Pour into a chilled rocks glass. Top off with crushed candy cane pieces and a peppermint stick or two (or three … we’re not counting).

Holiday Manzarita

Kartrite Resort

This light and fruity drink comes from the Kartrite Resort located in the Catskills in New York state, and it’s a great way to use up the last apples of the season.

Your first step is to muddle your fresh apple chunks, so if you don’t already have a muddler on your bar cart, now’s the time to pick one up. Or, you can simplify that step by just using your favourite store-bought apple cider.

And if you don’t already have St-Germain on hand, you won’t regret picking up a bottle. The herbal, elderflower-flavoured liqueur is a great cocktail staple that you’ll find uses for well into the spring. As for the garnish, Kartrite serves the Manzarita with a flaming cinnamon stick — but you can feel free to leave yours unsinged.

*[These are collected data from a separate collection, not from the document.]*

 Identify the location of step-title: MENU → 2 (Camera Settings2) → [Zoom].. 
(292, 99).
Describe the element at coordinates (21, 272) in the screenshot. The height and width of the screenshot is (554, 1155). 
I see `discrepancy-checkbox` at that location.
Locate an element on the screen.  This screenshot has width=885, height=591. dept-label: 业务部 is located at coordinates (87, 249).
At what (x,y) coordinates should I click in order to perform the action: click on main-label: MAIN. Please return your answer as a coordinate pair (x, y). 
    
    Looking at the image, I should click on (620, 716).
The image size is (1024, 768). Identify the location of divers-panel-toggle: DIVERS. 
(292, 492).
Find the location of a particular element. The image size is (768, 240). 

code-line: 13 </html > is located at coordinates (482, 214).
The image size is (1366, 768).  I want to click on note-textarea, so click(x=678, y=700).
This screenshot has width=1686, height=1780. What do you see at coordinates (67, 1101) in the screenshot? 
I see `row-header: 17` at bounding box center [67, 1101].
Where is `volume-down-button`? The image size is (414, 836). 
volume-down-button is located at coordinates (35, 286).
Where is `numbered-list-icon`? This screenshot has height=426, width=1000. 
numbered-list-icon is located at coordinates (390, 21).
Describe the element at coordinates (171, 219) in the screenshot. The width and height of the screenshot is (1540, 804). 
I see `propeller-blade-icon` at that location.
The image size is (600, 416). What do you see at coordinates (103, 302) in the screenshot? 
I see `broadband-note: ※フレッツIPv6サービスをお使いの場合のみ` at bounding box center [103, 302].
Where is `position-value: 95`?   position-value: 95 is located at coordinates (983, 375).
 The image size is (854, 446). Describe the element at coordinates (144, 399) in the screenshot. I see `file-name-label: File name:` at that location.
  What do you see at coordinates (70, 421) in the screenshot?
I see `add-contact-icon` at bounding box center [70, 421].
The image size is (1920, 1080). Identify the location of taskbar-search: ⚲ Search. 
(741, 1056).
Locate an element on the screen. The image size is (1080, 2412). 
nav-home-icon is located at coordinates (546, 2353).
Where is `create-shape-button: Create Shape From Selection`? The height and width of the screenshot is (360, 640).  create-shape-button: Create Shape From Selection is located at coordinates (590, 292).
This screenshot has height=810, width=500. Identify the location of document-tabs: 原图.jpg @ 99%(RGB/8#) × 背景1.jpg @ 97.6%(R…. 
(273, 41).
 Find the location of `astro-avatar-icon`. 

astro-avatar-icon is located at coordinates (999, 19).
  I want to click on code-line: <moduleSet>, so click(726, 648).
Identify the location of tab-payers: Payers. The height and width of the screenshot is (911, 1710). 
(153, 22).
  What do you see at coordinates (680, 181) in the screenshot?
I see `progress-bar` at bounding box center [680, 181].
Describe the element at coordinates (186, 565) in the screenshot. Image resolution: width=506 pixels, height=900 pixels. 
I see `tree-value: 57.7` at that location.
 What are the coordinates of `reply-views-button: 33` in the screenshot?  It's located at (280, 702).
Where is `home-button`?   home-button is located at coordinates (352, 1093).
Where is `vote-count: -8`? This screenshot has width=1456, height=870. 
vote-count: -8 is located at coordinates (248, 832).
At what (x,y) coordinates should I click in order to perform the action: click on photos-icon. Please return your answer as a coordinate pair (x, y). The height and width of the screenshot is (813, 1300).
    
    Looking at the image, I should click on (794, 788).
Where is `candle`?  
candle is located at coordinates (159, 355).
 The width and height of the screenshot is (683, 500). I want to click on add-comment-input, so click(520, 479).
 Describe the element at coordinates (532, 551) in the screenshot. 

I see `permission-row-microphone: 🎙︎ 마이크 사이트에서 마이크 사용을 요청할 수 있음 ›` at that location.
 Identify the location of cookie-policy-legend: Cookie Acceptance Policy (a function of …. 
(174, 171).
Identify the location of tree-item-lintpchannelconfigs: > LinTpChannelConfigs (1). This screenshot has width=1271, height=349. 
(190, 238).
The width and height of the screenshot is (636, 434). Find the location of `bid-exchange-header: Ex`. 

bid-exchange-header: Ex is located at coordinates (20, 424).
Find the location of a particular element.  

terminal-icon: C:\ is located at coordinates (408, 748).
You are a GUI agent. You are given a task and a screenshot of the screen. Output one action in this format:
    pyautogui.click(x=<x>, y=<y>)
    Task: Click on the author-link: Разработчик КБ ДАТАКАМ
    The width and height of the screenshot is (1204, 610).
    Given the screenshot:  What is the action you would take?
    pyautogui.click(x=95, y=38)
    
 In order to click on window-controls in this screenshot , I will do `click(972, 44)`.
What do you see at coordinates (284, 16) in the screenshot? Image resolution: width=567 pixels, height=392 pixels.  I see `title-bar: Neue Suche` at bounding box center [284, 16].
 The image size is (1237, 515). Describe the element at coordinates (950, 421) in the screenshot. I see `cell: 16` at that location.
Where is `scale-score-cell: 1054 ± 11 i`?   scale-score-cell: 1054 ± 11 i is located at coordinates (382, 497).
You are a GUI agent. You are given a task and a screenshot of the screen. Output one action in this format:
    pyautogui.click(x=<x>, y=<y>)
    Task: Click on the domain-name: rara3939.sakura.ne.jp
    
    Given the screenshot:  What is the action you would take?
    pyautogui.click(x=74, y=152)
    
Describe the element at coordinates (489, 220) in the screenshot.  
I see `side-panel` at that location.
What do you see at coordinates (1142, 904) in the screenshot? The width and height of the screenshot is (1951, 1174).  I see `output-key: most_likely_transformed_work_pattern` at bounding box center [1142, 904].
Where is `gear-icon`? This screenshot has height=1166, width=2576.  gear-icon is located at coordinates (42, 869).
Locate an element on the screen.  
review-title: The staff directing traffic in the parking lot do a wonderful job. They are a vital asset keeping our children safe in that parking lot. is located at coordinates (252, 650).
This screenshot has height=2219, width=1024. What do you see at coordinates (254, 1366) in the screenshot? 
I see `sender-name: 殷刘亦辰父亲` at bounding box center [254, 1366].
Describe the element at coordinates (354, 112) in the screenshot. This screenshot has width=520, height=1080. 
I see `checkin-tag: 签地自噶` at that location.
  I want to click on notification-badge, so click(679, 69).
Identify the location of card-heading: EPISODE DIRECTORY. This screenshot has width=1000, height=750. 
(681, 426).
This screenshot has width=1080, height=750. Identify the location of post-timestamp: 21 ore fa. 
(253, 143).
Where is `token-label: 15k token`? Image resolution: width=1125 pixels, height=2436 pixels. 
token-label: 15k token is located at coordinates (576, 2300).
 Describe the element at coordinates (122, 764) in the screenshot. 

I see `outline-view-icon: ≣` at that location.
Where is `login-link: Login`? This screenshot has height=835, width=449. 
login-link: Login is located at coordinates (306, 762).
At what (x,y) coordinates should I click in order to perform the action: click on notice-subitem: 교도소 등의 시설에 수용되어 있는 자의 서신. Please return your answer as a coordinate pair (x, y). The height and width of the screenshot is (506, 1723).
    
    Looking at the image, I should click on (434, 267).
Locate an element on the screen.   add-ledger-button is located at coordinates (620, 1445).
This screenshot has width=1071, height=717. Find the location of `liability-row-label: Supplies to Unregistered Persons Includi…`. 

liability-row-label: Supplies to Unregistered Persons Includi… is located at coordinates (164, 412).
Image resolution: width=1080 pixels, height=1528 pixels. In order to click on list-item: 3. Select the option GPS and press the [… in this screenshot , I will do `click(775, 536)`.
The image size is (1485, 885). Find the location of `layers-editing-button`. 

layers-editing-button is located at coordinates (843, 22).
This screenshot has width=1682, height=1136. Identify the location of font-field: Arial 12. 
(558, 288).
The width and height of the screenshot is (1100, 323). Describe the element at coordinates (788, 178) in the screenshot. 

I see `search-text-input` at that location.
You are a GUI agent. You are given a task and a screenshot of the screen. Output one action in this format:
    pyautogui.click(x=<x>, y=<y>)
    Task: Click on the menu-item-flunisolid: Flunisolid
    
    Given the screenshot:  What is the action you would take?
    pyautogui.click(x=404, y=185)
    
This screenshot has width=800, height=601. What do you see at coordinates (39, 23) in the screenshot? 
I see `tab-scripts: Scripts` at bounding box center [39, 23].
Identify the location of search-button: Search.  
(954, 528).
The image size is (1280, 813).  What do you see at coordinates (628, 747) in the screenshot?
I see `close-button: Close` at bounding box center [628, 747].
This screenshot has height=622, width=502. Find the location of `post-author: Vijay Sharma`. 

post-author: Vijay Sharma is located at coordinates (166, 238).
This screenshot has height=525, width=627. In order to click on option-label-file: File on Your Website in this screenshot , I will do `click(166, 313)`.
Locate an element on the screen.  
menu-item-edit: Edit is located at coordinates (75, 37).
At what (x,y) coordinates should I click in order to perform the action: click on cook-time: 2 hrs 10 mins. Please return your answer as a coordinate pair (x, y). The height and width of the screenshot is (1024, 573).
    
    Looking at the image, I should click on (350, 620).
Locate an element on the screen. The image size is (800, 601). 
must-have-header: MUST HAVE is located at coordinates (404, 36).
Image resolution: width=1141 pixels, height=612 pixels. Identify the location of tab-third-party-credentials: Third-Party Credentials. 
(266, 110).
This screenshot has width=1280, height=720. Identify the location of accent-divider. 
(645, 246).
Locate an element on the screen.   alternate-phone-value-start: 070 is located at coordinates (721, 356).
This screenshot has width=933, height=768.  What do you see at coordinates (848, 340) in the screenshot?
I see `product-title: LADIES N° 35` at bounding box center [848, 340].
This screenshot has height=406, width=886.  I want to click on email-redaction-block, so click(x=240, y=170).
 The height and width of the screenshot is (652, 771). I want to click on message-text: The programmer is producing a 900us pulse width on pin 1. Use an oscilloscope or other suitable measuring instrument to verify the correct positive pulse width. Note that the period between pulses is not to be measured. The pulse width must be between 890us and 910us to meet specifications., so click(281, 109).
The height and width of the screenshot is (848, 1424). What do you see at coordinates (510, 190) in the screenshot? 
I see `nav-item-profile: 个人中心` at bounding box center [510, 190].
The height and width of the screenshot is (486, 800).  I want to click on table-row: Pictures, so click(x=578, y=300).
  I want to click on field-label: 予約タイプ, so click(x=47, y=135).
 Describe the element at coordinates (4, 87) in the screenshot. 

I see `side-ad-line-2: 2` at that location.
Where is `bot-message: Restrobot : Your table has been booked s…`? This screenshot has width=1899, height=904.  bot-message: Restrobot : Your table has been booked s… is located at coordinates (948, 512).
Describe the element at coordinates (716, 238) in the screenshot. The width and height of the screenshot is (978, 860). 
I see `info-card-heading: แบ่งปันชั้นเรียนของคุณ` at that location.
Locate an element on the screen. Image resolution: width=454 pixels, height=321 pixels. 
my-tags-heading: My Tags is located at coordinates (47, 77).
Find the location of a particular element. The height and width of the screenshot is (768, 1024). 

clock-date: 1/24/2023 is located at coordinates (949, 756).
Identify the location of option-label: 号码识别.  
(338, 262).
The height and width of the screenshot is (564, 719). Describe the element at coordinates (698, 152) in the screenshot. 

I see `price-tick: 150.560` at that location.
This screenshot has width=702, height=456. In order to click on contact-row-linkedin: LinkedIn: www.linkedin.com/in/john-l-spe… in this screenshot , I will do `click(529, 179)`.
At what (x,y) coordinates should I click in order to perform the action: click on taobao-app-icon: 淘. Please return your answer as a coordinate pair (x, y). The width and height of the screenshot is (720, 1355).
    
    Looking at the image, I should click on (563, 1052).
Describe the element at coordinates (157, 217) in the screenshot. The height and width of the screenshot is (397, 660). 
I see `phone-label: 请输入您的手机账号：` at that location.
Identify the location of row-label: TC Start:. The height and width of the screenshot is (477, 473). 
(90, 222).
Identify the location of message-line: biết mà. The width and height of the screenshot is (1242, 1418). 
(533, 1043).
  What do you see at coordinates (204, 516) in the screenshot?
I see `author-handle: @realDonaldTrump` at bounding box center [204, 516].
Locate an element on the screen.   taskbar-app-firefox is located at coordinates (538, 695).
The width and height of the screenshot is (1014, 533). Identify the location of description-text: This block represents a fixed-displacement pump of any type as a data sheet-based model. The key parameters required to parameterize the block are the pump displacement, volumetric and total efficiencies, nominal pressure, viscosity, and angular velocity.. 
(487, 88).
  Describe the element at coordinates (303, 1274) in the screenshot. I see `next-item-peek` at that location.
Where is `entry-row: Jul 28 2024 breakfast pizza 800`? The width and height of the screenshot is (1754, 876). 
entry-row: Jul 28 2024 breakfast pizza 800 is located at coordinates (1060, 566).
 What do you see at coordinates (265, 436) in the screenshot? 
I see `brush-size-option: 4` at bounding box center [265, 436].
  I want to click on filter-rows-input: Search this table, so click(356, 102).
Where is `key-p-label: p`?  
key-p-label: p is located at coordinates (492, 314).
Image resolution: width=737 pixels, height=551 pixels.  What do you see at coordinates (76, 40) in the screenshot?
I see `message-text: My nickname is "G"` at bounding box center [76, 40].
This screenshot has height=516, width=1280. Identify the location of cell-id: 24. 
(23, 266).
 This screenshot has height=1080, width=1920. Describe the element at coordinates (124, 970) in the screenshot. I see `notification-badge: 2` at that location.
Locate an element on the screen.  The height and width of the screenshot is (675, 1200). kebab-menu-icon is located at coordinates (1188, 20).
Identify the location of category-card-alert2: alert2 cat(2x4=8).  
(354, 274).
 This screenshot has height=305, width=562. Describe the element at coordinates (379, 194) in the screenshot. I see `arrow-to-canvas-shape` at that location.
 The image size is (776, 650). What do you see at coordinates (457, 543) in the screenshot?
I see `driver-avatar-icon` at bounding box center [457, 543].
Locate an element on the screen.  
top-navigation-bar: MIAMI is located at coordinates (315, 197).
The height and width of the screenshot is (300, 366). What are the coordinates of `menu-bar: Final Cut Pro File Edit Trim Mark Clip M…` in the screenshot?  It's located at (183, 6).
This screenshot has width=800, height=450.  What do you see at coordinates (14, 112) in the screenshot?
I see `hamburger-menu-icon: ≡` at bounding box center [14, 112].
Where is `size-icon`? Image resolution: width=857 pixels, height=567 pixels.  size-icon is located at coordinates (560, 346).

  • 1 1/2 ounces blanco tequila

  • 1/2 ounce St-Germain

  • 1/2 ounce cinnamon syrup

  • 3/4 ounce fresh-squeezed lime juice

  • 3-4 small cubed apple pieces (or 3/4 ounce of apple cider)

  • Cinnamon stick, to garnish

In your cocktail shaker, muddle the apple. Add all remaining ingredients to the shaker with ice. Shake for 6-8 seconds. Double strain into a rocks glass over ice. Garnish with cinnamon stick and serve.